# DATASET
## start

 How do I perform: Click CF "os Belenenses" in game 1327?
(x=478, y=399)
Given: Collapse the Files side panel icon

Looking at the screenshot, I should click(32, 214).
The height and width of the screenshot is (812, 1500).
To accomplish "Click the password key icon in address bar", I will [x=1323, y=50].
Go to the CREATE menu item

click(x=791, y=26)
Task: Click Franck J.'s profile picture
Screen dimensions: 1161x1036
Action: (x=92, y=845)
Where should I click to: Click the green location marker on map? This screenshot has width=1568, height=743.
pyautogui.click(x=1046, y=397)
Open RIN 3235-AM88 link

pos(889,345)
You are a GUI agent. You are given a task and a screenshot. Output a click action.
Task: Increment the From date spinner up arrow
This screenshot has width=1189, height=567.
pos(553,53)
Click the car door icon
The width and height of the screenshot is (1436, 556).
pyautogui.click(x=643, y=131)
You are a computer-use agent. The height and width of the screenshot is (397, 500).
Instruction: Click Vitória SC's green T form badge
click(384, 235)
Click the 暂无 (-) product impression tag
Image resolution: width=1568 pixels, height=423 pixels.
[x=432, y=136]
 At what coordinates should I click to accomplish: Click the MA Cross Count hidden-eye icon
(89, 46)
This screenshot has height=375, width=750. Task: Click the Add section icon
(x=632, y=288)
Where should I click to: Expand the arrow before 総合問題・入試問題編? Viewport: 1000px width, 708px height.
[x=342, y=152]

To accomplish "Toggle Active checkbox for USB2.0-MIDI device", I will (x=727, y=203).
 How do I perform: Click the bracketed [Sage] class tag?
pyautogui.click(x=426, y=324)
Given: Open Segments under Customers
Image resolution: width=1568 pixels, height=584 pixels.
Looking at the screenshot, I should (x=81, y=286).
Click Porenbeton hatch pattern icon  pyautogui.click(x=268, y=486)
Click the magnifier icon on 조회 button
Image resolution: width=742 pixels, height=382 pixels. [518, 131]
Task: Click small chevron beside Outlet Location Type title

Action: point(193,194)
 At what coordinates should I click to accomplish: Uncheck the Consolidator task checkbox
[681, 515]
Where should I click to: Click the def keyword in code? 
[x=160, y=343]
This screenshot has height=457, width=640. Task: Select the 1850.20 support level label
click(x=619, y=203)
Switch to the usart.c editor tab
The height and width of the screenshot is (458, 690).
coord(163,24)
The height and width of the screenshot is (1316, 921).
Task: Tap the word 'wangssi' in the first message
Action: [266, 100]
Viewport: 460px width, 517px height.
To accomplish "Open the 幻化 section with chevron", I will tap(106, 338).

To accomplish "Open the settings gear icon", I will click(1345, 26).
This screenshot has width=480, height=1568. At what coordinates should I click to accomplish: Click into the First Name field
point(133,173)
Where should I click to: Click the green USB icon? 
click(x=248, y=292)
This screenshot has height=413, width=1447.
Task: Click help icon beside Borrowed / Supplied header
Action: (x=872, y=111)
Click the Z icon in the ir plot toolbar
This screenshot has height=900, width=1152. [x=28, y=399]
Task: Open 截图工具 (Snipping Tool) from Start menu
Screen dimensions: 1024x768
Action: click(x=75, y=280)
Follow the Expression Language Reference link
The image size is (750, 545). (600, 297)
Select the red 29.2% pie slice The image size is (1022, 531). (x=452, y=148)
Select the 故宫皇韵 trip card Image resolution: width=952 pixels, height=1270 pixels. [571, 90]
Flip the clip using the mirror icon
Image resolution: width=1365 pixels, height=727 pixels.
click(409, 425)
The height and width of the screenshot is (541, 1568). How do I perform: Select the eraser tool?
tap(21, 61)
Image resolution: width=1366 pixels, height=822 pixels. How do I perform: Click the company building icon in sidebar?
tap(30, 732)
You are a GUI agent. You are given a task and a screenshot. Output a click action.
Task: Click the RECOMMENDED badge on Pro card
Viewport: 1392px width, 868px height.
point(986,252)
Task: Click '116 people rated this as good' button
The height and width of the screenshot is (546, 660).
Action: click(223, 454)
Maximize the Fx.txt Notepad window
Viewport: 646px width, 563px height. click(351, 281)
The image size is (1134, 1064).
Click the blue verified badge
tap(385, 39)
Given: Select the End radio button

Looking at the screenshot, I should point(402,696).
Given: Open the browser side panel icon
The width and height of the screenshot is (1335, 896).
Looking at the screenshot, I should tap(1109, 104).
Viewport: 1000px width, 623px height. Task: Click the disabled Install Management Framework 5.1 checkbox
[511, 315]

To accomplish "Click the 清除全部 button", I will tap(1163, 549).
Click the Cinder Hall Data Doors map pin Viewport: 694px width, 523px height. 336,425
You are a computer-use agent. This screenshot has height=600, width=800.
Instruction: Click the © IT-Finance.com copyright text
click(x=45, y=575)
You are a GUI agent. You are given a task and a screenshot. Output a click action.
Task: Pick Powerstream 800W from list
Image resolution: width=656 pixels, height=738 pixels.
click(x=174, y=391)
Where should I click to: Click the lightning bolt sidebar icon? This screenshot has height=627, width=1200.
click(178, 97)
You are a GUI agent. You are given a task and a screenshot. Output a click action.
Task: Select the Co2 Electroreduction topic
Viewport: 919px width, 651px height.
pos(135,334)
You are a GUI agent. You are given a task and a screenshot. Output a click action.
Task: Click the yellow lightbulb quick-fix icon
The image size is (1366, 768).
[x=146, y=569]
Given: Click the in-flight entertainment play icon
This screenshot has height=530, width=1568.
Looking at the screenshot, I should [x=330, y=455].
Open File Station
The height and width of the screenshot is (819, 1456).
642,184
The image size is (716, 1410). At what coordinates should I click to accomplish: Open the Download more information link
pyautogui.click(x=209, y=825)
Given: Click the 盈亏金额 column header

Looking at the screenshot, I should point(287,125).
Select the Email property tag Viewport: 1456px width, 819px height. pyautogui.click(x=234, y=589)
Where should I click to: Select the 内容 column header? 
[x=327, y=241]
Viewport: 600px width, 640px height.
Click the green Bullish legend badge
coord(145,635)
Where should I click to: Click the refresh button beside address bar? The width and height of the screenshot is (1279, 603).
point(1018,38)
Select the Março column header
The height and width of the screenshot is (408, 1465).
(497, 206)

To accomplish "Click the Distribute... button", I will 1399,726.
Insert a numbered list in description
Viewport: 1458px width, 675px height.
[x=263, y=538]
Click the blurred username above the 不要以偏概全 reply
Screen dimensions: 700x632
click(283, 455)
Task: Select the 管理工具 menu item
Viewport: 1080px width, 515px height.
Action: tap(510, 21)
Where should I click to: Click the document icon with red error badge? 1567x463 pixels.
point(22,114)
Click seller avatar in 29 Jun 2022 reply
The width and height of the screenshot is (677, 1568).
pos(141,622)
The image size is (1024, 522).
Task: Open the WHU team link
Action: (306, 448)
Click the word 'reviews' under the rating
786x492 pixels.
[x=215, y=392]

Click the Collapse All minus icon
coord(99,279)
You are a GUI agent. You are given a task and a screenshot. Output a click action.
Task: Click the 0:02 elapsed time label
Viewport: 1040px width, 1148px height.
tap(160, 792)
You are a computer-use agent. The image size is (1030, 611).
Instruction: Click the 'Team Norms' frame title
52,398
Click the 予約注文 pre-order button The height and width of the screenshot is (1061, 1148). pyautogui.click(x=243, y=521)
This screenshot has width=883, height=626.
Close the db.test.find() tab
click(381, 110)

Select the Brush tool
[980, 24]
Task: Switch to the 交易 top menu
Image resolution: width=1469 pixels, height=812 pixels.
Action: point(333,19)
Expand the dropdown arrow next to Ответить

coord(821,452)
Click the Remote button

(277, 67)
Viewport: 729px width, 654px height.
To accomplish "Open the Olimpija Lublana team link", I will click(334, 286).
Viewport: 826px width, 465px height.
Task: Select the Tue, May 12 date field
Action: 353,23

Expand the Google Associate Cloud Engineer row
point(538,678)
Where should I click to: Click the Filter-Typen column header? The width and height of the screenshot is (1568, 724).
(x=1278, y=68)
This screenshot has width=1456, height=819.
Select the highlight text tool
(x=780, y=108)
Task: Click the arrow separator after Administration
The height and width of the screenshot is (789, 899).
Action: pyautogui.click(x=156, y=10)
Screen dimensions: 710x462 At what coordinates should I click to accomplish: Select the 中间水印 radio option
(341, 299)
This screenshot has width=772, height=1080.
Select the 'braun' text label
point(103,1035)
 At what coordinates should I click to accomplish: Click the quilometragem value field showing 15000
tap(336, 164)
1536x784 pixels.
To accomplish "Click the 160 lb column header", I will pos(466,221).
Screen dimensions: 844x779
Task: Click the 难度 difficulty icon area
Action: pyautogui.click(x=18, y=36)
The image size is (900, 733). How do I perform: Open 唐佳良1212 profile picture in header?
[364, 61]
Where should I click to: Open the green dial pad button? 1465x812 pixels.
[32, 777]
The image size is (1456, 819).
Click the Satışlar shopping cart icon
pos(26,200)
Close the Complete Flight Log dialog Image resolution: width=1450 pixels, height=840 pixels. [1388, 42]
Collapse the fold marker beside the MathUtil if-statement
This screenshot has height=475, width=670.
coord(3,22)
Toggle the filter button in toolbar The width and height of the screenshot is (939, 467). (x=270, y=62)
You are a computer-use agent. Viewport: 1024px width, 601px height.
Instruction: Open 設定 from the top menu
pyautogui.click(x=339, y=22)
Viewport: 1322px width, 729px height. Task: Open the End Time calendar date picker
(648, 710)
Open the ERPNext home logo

## end

# WHAT IS REQUIRED
Put the lines of the data above into a numbered list, starting with the line that contains "Where should I click to: Select" and stopping after the line that contains "coord(145,635)". Leave out any blank lines.

# FINISHED TASK
1. Where should I click to: Select the 内容 column header? 
2. [x=327, y=241]
3. Viewport: 600px width, 640px height.
4. Click the green Bullish legend badge
5. coord(145,635)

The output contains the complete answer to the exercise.